Perfect World Co., Ltd. (PWRD) is an online game developer and operator in the People’s Republic of China. Perfect World develops online games based on its game engines and game development platforms.
The stock pop yesterday is actually quite the story – which is to say, it’s off of a significant drop Monday. Let’s start with the news that pushed the stock down $12.00 down to $8.81 (26.6%). This is a snippet from The Motley Fool:
"What: Shares of Chinese online game developer Perfect World were hoping for a do-over on Monday after plunging as much as 30% in intraday trading as rumors about fraud made the rounds.
So what: The plunge in Perfect World's shares is a perfect example of just how skittish investors are about small-cap Chinese stocks after some high-profile frauds were uncovered in the group. The "news" behind Perfect World's swoon hasn't been widely covered, but it appears that investors started hammering the sell button after a blog on Tianya -- a Chinese social-networking site -- alleged that there was an investigation going on at Perfect World.
The latest scuttlebutt notes that the blog post has been removed from Tianya and the company -- through a Wall Street research analyst -- has refuted the claims."
Source: Perfect World Shares Dropped: What You Need to Know, written by Matt Koppenheffer
Ah, the world of fraud and Chinese public companies. I recently posted an article on the future of China at large and in the past have asked a rather abrupt but, IMHO, fair question: Is China the largest fraud epidemic in the history of the world? Why China Will Collapse By This Summer.
In fairness to PWRD, the blog post purporting impropriety could be nothing more than.. well nothing more than nothing...
Let’s turn to the Charts Tab (6 months), below. The top portion is the stock price, the bottom is the vol (IV30™ - red vs HV20 - blue vs HV180 - pink).
Starting from 6 months ago, we can see the stock has dropped from the low 20’s, to single digits. The action Monday and then semi-rebound yesterday has seen the implied vol spike and then drop.
Let’s turn to the Skew Tab to examine the month-to-month and line-by-line vols.
Isolating the front two months, we can see that Jan lies above Feb, and the shapes are similar with a fairly large vol diff opening up the 9 strike (and below). Mar skew is a different animal with the 12 strike bid versus all surrounding strikes. In fact, the 12 strike calls are priced to higher vol than the 8 strike puts… Ok?...

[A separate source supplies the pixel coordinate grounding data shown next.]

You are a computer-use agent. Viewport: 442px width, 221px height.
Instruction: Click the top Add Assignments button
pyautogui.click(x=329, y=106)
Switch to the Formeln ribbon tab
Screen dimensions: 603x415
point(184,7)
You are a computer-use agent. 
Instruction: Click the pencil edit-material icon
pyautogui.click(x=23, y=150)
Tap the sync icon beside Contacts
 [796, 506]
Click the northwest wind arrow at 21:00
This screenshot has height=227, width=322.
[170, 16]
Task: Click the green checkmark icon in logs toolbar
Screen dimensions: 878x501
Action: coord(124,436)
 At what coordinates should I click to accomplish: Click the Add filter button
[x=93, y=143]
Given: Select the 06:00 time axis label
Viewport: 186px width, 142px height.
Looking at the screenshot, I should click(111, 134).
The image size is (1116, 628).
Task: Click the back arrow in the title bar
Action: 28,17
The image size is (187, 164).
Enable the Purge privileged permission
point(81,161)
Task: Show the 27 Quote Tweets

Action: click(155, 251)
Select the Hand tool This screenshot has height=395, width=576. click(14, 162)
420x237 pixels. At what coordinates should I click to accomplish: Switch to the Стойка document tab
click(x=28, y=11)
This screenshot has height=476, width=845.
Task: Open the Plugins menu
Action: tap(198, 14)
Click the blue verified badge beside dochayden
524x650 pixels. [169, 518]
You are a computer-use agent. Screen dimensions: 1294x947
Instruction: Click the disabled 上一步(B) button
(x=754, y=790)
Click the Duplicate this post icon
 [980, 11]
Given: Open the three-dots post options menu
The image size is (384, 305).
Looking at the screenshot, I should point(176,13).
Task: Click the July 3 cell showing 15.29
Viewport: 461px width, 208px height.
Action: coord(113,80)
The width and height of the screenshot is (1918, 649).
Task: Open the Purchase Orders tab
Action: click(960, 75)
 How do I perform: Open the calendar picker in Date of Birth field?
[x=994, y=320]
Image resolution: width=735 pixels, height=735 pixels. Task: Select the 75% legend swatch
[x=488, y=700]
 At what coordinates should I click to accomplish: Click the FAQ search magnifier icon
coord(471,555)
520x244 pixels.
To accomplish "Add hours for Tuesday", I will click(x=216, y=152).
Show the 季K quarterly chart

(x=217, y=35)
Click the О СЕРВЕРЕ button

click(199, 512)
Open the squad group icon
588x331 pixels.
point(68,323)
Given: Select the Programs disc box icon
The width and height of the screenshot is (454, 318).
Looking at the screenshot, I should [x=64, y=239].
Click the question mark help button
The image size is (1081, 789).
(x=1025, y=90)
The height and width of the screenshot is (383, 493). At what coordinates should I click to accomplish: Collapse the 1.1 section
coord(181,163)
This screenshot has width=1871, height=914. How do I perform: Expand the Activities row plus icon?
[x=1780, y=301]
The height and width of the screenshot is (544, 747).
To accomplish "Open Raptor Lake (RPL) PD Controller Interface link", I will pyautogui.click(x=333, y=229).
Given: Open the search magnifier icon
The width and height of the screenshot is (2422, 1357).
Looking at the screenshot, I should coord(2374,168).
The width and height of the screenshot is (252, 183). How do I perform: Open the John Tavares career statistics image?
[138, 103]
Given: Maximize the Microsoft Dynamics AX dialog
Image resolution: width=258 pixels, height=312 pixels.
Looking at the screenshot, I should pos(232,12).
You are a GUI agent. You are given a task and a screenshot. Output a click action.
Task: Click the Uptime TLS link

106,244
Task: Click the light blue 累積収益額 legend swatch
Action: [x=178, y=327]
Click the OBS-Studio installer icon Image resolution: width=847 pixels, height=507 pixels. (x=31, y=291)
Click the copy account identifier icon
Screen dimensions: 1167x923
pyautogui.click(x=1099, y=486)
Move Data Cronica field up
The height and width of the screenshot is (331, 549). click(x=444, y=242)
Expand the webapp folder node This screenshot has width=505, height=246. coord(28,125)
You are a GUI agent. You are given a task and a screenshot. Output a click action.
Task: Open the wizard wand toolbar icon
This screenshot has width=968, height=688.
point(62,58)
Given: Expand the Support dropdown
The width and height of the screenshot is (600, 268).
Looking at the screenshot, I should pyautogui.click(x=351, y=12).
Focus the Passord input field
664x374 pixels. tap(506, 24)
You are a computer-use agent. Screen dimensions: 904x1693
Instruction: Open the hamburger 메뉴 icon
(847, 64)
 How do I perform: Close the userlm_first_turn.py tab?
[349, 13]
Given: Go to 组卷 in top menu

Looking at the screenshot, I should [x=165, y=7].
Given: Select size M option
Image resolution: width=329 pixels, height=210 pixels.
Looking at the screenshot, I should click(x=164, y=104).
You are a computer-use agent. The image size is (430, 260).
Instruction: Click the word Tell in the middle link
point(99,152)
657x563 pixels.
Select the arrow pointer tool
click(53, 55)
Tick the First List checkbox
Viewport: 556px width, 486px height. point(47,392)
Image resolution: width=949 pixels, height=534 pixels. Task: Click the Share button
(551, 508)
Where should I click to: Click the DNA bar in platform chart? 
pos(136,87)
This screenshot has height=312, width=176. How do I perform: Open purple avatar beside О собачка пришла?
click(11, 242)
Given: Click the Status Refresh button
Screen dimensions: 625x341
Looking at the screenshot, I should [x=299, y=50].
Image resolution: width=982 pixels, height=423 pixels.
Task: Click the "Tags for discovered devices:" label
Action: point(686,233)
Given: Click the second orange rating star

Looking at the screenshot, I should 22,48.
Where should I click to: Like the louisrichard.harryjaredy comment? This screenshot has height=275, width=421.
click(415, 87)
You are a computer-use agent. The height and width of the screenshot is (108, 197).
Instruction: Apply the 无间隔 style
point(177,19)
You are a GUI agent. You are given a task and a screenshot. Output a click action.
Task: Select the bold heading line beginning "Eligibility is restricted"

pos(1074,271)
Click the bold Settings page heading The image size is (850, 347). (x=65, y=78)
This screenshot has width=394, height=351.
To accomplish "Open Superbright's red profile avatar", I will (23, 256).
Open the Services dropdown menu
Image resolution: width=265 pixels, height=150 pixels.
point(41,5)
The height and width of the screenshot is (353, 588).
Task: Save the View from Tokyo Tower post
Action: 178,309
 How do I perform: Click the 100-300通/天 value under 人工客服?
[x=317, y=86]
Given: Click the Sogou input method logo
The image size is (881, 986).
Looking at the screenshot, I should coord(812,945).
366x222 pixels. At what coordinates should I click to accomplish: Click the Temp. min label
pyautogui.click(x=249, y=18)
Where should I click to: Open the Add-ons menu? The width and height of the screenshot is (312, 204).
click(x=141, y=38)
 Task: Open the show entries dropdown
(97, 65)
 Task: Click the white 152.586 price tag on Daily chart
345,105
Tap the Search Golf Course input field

The Feb/Mar 12 call spread sells ~14 vol points higher than it purchases (for example).
Finally, let’s turn to the Options Tab, for completeness.
We can see the monthly vols are priced to 85.60%, 79.47% and 80.73% for Jan, Feb and Mar, respectively. Of course, with the funky skew in Mar, the weighted average vol numbers don’t really tell the whole story.
I wrote about this one for TheStreet.com (OptionsProfits), so no specific trade analysis here. I will say that at this point it’s just absurdity in these stocks. Even if PWRD is doing nothing wrong – business as usual is still so risky due to stuff like that blog post, that any "certainty" is more likely a mirage than a reality. Ya know, or not?...
This is trade analysis, not a recommendation.